The town makes a great base, as it also allows you to dip into the
sea and jungle if you want. You can visit Buddhist temples,
Botanical Gardens or the cool retreat of Penang Hill, 830m above
sea level. Talking of sea level, you'll find plenty of
beaches - not as idyllic as Langkawi's, for sure, but they
do the job: soft sand, warm sea and a backing of casuarina or
almond trees. At the popular ones like Batu Ferringhi, there's all
manner of watersports, while at the more secluded Monkey Beach you
can get a taste of the jungle - including macaques and fruit bats -
on a short trek.
PANGKOR
A 2-hour drive south of Penang plus a short boat hop from Lumut,
Pangkor Island sits off the northwest coast of the Malaysian
peninsula. Just 8km square, it’s a lush tropical haven with a
tranquil pace of life, and is best explored on a bike or moped.
Fishing is the main industry - you can visit boat-building
yards in Pangkor Town, and fishing villages line the east coast;
many of the traditional houses are built on stilts in the
sea.
The jungle interior is home to flying lemurs, civets, giant
butterflies and hornbills that are unique to the island.
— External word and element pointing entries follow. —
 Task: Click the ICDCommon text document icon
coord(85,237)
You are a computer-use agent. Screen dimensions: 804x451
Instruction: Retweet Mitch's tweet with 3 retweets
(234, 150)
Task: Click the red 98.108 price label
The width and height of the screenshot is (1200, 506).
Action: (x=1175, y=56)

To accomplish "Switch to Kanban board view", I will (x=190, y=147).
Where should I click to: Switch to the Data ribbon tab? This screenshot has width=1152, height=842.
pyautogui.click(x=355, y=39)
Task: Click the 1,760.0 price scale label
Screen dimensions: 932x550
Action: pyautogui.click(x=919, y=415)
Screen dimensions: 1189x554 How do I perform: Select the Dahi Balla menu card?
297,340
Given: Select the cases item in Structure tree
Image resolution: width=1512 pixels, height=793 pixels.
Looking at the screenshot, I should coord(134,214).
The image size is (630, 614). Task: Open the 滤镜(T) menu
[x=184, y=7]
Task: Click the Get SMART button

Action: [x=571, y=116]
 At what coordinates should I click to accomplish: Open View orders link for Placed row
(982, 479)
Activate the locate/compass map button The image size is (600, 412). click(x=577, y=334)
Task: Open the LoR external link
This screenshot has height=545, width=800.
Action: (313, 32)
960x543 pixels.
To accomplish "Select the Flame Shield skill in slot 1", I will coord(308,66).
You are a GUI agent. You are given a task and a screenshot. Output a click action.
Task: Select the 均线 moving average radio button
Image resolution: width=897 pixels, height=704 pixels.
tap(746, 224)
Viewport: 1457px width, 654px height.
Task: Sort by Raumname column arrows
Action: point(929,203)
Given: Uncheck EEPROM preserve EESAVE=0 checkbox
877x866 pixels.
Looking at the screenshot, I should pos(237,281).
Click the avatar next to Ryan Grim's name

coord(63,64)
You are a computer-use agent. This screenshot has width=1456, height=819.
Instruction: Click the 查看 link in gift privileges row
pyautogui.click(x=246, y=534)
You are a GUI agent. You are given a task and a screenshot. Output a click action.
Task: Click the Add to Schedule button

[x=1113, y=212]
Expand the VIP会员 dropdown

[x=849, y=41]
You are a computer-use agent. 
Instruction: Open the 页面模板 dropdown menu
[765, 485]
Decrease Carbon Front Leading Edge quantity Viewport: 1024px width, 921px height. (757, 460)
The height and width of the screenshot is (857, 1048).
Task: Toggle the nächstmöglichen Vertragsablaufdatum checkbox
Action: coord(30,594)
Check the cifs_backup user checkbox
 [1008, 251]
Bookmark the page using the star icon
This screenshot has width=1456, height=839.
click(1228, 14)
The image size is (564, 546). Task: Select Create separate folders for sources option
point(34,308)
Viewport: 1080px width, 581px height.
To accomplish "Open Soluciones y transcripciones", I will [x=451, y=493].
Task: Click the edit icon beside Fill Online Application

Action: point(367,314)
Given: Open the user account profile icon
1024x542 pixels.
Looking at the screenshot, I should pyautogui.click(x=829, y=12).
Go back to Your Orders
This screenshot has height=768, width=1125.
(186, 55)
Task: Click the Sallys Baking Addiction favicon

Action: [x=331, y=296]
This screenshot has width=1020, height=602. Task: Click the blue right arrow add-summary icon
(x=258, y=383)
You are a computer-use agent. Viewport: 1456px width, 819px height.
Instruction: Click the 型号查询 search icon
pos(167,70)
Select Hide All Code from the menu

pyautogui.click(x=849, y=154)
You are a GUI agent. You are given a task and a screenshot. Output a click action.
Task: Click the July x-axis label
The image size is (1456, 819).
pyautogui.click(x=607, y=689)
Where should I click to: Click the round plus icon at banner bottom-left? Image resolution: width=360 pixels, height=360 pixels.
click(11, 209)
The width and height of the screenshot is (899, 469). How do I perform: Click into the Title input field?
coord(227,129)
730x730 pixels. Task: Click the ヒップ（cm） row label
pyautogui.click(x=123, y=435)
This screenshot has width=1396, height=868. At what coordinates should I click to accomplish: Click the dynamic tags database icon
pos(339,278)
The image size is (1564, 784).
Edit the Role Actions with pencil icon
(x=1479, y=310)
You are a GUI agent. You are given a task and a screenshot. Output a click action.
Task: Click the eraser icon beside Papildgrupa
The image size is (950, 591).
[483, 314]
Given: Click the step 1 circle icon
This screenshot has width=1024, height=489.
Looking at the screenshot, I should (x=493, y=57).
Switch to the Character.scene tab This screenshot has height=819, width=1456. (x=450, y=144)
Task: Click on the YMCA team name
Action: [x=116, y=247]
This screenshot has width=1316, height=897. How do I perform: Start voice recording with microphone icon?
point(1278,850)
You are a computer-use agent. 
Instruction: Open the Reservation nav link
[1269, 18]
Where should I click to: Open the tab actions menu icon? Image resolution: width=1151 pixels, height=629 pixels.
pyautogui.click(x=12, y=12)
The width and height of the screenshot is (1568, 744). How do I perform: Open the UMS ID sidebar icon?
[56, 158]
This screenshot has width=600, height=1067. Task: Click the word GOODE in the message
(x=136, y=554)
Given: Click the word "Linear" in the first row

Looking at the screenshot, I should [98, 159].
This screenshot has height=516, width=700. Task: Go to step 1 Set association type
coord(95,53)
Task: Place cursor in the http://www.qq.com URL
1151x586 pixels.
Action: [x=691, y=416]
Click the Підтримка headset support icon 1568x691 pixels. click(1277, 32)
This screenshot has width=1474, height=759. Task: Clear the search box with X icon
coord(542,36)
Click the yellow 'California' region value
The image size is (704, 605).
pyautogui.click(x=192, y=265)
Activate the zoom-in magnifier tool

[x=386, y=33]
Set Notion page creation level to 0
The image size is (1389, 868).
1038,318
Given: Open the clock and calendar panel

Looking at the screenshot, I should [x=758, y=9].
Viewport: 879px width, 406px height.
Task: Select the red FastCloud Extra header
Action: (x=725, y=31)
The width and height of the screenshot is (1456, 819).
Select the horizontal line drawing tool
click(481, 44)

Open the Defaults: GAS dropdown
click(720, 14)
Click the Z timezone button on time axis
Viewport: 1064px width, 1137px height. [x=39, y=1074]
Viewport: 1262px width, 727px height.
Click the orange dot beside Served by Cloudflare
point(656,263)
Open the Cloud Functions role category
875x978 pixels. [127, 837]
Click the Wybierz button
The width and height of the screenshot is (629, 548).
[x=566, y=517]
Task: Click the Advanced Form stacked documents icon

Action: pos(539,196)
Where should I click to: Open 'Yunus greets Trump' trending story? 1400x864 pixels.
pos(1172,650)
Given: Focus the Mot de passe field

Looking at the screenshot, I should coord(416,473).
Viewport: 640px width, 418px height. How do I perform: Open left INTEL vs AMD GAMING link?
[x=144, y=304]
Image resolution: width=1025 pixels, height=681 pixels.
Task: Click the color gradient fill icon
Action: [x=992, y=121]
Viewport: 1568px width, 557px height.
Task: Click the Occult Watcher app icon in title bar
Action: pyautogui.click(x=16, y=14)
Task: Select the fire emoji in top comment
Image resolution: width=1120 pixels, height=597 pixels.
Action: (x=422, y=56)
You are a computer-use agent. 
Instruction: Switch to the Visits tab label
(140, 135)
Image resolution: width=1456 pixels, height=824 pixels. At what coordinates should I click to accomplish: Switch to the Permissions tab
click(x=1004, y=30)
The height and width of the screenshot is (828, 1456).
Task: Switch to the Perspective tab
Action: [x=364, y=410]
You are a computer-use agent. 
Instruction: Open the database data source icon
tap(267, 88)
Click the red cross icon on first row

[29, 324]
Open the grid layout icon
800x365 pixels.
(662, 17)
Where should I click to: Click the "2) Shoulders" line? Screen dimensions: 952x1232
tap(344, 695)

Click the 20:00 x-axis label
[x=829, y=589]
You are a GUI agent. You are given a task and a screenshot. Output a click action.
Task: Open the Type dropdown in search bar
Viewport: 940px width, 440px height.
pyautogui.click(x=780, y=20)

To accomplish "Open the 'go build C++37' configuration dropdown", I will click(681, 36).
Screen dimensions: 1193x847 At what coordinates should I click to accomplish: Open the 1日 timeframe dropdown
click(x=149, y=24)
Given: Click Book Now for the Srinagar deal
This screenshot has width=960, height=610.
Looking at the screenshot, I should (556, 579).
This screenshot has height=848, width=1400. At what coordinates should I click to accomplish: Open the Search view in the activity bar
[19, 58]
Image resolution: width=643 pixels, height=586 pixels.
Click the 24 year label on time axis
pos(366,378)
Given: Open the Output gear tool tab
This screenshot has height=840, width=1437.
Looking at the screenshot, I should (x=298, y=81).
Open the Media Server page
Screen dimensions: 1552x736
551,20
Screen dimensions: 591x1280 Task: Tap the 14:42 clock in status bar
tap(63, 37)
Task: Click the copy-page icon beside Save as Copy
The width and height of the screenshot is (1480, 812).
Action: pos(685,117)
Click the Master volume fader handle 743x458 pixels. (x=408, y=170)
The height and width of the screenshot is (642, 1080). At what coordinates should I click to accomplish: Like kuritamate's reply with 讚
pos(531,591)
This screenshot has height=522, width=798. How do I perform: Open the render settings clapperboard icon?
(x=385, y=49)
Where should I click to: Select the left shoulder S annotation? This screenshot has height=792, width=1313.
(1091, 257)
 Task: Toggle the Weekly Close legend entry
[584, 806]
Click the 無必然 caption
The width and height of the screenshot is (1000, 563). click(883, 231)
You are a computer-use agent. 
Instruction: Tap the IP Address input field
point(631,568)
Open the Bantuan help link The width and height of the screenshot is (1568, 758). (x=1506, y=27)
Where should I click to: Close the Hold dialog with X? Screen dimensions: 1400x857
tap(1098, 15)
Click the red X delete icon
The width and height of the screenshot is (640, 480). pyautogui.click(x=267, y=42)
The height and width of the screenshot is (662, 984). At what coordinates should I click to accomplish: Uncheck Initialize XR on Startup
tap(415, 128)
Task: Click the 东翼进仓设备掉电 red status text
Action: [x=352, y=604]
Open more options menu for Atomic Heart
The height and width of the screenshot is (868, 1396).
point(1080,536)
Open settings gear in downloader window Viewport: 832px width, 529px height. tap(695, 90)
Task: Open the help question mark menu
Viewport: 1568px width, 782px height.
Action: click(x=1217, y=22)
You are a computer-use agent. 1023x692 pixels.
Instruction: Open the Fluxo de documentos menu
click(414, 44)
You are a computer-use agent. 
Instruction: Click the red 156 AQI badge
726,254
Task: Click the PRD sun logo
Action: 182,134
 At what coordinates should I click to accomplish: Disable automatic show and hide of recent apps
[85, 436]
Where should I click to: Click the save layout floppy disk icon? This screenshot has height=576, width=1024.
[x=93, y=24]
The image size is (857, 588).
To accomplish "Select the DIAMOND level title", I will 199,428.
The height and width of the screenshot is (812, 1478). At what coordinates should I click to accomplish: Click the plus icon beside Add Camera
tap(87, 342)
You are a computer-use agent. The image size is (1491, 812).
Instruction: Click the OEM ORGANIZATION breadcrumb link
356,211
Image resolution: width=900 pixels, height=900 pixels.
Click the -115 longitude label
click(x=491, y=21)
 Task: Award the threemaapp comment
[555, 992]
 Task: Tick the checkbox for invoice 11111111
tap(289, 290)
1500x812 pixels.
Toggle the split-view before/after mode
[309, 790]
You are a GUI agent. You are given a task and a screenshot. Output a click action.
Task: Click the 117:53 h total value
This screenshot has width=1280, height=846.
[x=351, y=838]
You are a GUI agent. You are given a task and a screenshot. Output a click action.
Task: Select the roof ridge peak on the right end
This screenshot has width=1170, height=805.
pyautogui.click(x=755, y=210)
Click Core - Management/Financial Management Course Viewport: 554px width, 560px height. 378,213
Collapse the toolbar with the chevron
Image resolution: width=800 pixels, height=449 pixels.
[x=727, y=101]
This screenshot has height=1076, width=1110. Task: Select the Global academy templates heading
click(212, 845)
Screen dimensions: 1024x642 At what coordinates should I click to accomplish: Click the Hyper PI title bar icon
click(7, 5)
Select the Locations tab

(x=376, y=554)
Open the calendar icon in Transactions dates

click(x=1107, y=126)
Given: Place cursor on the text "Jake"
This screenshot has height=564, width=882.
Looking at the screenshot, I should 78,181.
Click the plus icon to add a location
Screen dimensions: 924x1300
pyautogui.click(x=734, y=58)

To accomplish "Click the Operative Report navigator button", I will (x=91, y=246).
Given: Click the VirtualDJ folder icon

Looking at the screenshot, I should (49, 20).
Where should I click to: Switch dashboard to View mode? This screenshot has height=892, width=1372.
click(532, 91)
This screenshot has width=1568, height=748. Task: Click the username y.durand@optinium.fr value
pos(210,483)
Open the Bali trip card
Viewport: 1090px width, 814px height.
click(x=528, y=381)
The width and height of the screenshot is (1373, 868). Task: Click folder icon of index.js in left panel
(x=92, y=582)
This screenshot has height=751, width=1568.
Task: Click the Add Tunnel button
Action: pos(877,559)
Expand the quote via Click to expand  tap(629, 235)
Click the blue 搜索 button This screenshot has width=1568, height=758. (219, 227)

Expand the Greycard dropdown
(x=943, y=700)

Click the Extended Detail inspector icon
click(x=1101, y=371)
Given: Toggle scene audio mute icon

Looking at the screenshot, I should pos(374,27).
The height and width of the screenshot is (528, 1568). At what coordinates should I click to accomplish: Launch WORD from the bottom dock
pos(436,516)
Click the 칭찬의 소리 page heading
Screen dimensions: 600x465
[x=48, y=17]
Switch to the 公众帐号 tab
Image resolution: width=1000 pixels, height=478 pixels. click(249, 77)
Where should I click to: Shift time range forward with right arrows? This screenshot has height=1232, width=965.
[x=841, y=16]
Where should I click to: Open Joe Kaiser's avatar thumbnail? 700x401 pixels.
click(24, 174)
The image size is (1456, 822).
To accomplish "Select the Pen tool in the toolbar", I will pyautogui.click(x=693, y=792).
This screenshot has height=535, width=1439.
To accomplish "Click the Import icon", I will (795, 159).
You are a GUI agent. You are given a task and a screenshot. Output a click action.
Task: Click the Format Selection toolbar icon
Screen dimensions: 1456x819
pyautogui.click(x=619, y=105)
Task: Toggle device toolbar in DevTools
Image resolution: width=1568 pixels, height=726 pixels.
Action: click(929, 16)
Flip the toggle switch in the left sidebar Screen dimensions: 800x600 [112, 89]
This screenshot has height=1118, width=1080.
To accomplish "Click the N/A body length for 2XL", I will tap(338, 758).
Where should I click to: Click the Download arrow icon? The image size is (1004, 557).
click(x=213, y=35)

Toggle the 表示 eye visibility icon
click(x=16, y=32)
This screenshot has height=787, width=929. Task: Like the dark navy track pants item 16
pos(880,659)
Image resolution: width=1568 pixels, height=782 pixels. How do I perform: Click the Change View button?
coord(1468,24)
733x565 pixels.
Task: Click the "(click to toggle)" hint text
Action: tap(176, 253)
If you
don't stay in this area, take time for a day trip.
Beaches are Pangkor's main attraction though - golden sands,
emerald sea and the lagoon at Pasir Bogak, often described as
‘the biggest swimming pool in the world’. As you'd
expect, a host of watersports is on offer, and the snorkelling is
excellent.
Pangkor Town is a one-street stop, but it's a friendly,
laid-back place, with a couple of ornate temples (the Taoist Foo
Lin Kong Temple is beautiful), a Dutch Fort, and shops that
specialise in dried seafood.
Any Downsides?
PENANG
Built up and on a tropical island, Georgetown is always hot and
humid, with a spray of rain most days, which can make
sightseeing a strain – particularly since everything closes
at an orderly 5pm. And while the town has many virtues, making the
most of its seaside vistas is not one of them; finding somewhere
attractive to sit and look at the sea can take some effort. The
sleepy historic atmosphere and Malaysia’s pious public mores
mean that nightlife, too, tends to be soporific.
Penang's beaches are not the best: popular ones like Batu Ferringhi
- though great for watersports and people-watching - can get
crowded, and the sea can be dirty and sometimes
jellyfish-infested. For a more enjoyable swim, head to the secluded
Monkey Beach in the northwest or, better still, to Langkawi.
PANGKOR
Beaches are sometimes littered, despite them having
full-time litter collectors. In the jungle interior,
mosquitoes can be fierce so bring a good repellent.